Il pointe notamment la modernisation de la Loi sur la protection du patrimoine naturel qui «vient ouvrir de nouveaux statuts, de nouvelles approches de conservation qui sont compatibles avec les objectifs de conservation de la biodiversité, les objectifs de conservation d'éléments bioculturels, entre autres avec les nouveaux statuts d'aires protégées d'initiative autochtone. C'est le genre de choses qu'on ne voit pas ailleurs au Canada.»
«Le Québec a semé des graines solides pour être en mesure d'atteindre les objectifs de 2030. Ce qui manque, c'est un engagement ferme du gouvernement du Québec avec une feuille de route et des décisions gouvernementales importantes», plaide-t-il.
«Ça demande du temps, ça demande du travail. (?) En ce moment on est en retard et on doit aussi prévoir comment on va se structurer, comment on va s'organiser pour les prochaines étapes qui vont mener à 2030.»

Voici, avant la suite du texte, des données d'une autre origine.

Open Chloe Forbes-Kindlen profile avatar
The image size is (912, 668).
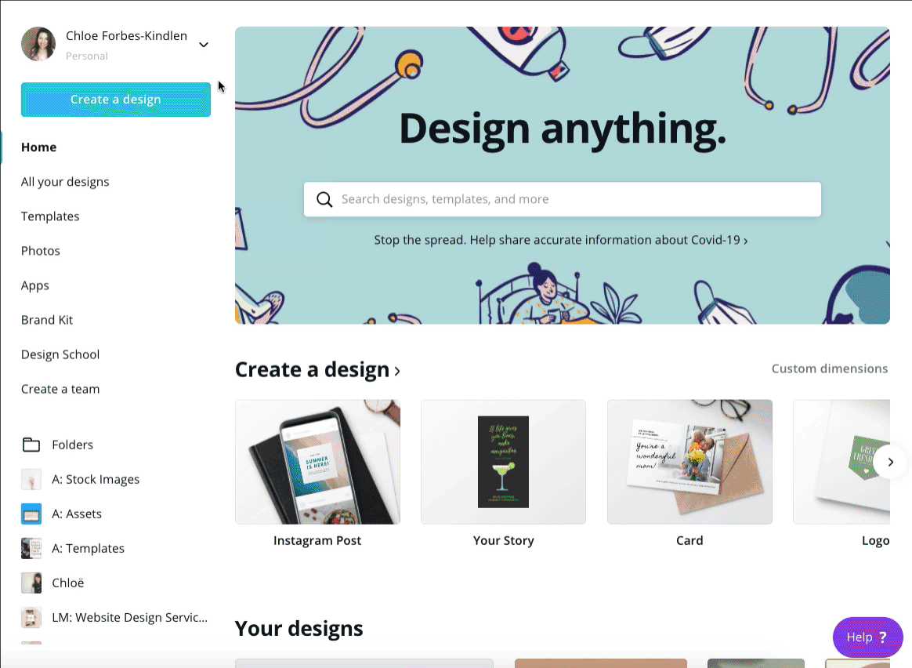click(x=38, y=44)
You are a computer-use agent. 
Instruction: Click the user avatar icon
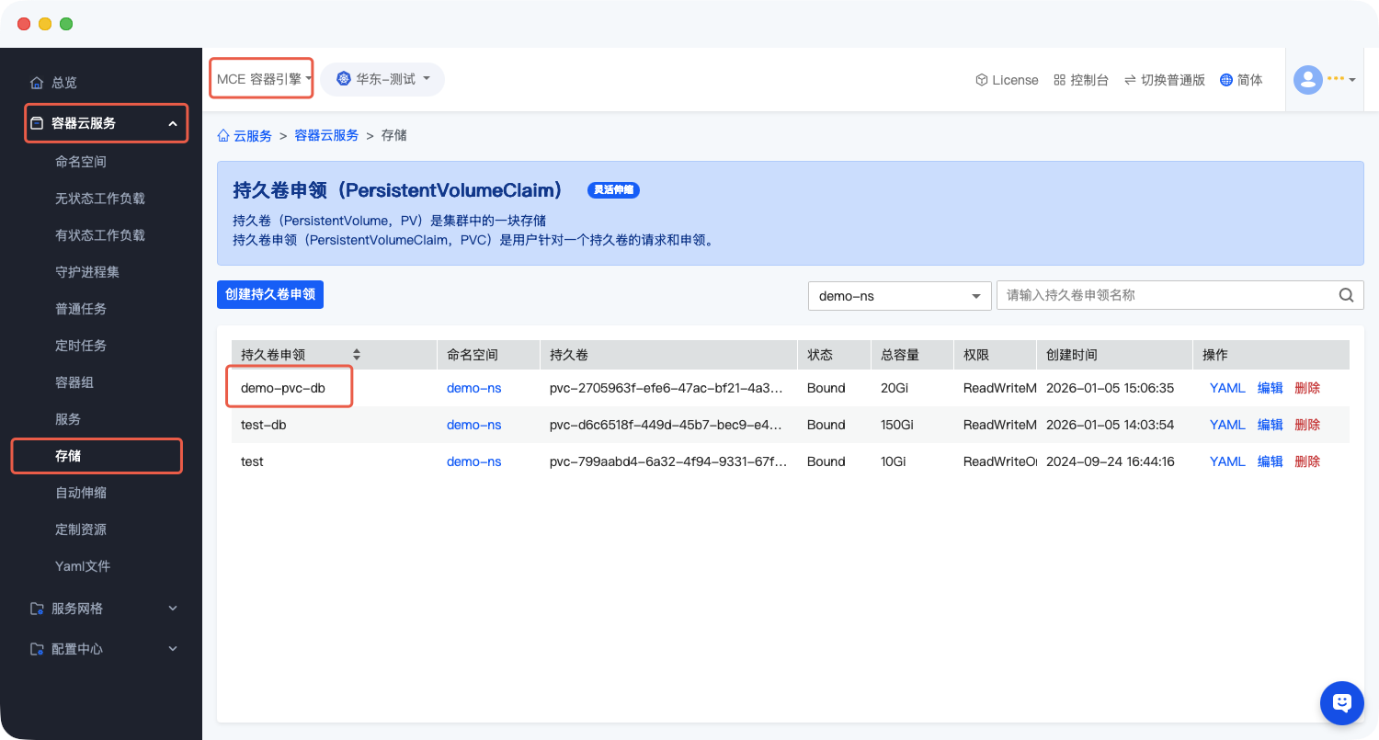point(1307,80)
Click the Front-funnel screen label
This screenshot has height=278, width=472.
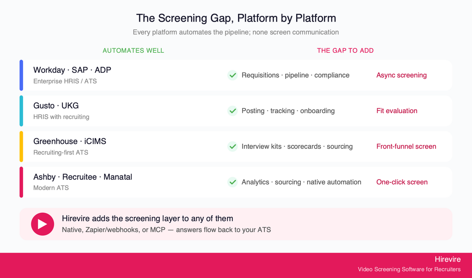[x=406, y=146]
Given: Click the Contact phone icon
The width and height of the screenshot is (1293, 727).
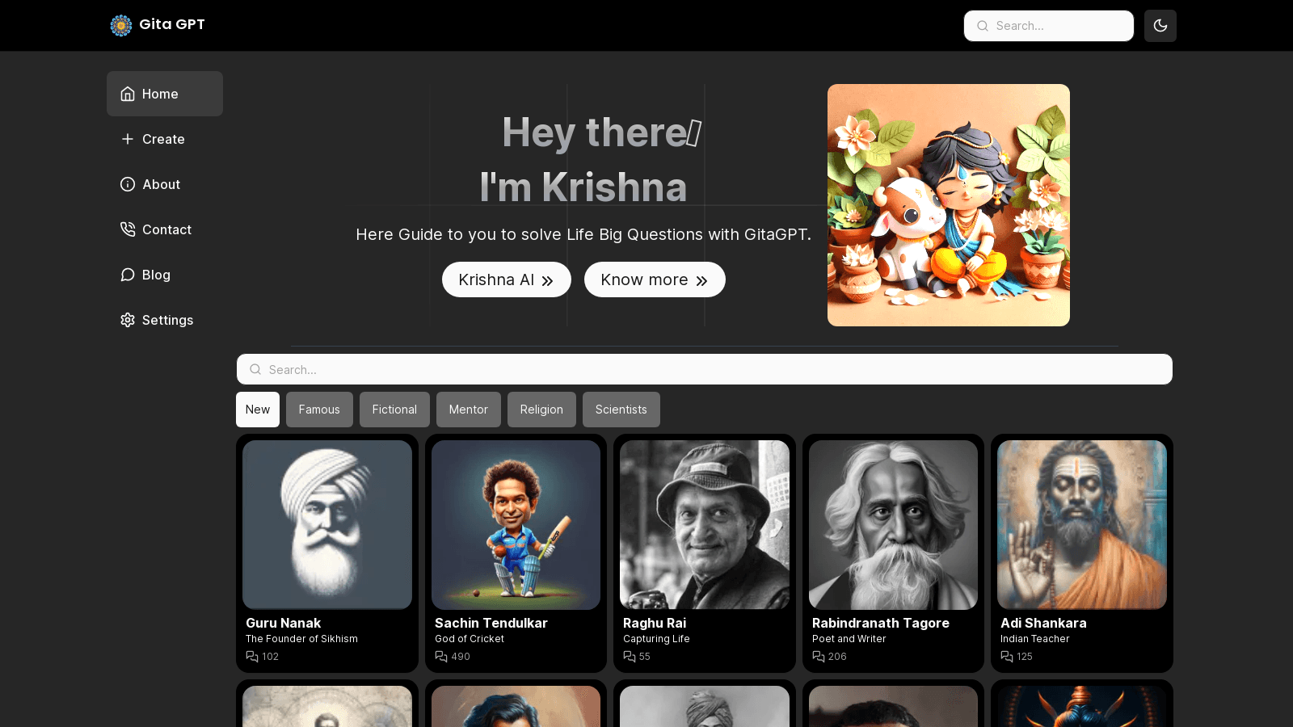Looking at the screenshot, I should pos(128,229).
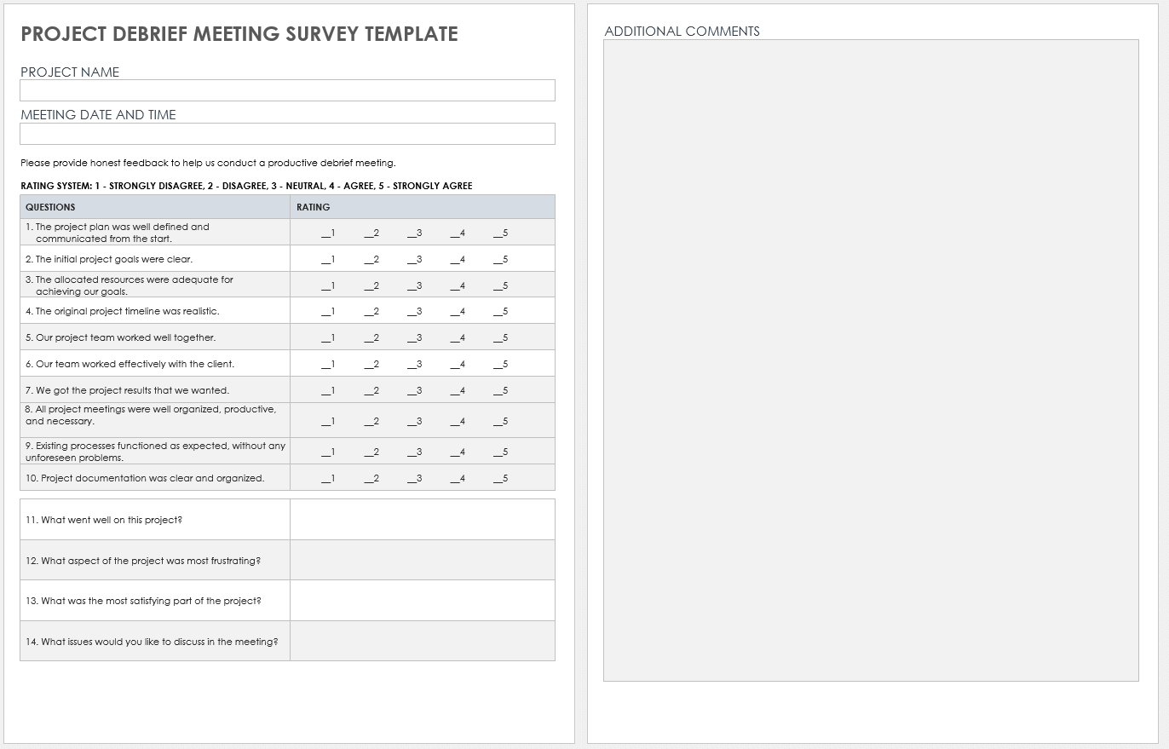Click the Additional Comments text area
Image resolution: width=1169 pixels, height=749 pixels.
coord(871,360)

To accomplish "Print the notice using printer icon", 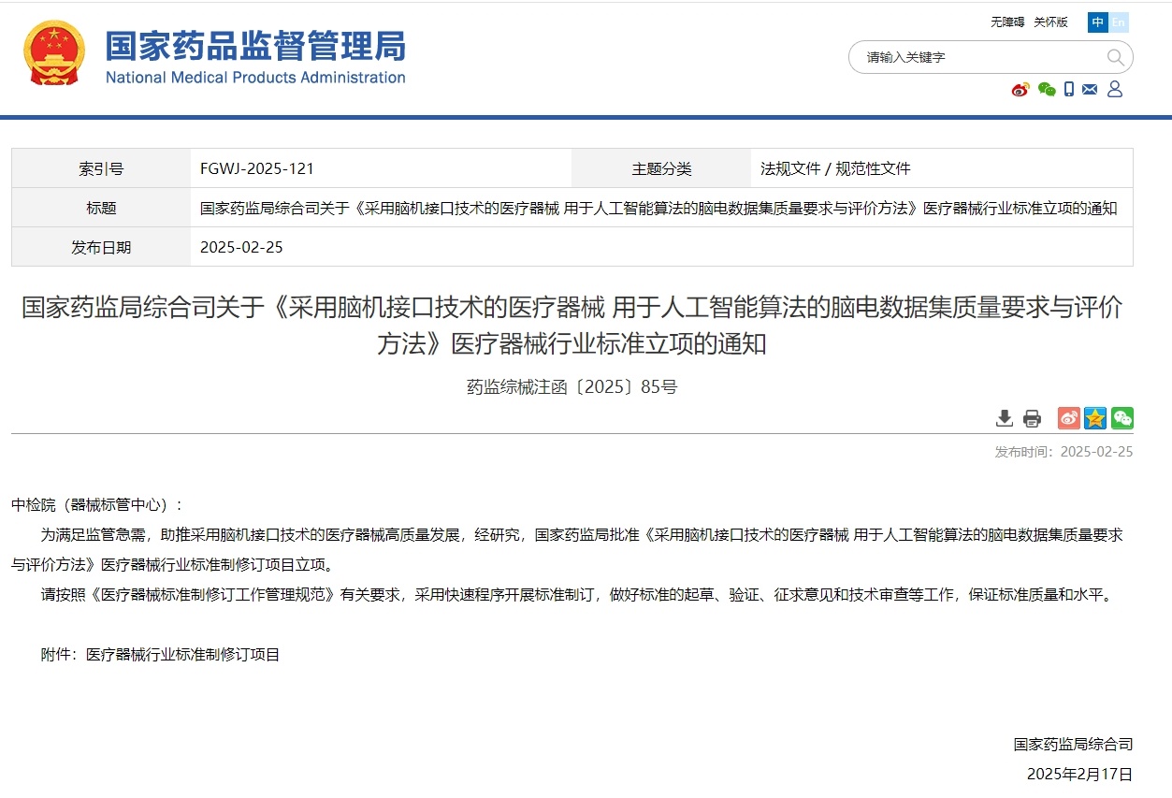I will point(1032,418).
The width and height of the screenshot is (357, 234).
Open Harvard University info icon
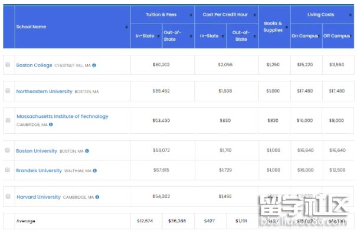tap(97, 197)
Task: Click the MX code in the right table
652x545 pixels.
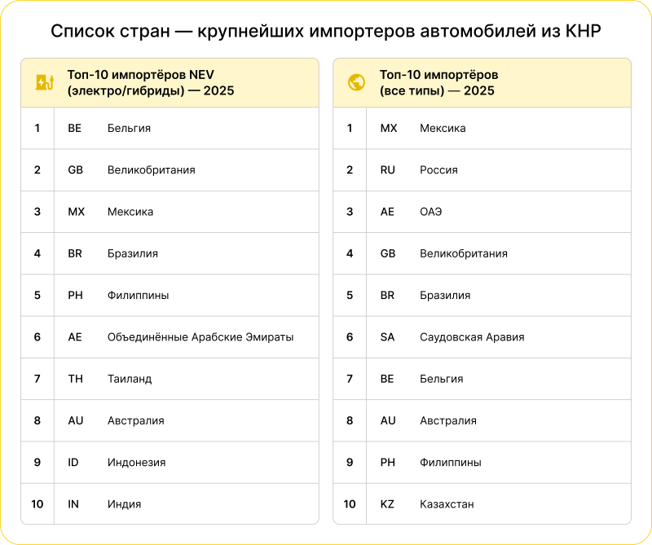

La Côte-Nord «manque un peu d'amour»
Il souligne au passage que l'une des régions les plus négligées du sud du Québec, c'est justement la Côte-Nord «qui manque un peu d'amour pour les aires protégées», là où se trouvent de multiples projets, dont celui de Pipmuakan ou encore celui de parc national du lac Walker «qui est voulu par la région, qui est rêvé, mais qui est bloqué par le ministère des Forêts».
La rivière Magpie, également, est sur la liste des projets, notamment en raison de son potentiel de sports en eau vive, un des meilleurs au monde. Dans ce cas, toutefois, c'est le ministère de l'Énergie et des Ressources naturelles qui fait obstacle et, derrière lui, Hydro-Québec. Bien que la société d'État se défende d'avoir des projets de barrage sur cette rivière à haut potentiel énergétique, Québec hésite à la libérer en raison de ce potentiel.
Alain Branchaud rêve, et il n'est pas le seul, d'une offre récréotouristique locale qui comprendrait les activités d'eau vive sur la Magpie, l'île d'Anticosti, le lac Walker et le parc des îles Mingan. «Une personne pourrait raisonnablement dire qu'elle s'en va sur la Côte-Nord passer trois semaines pas mal remplies d'activités intéressantes.»
C'est avec ce genre d'approche que les projets d'aires protégées du sud du Québec prennent tout leur sens, soit de redonner à la population des espaces naturels dont elle pourra bénéficier de façon pérenne.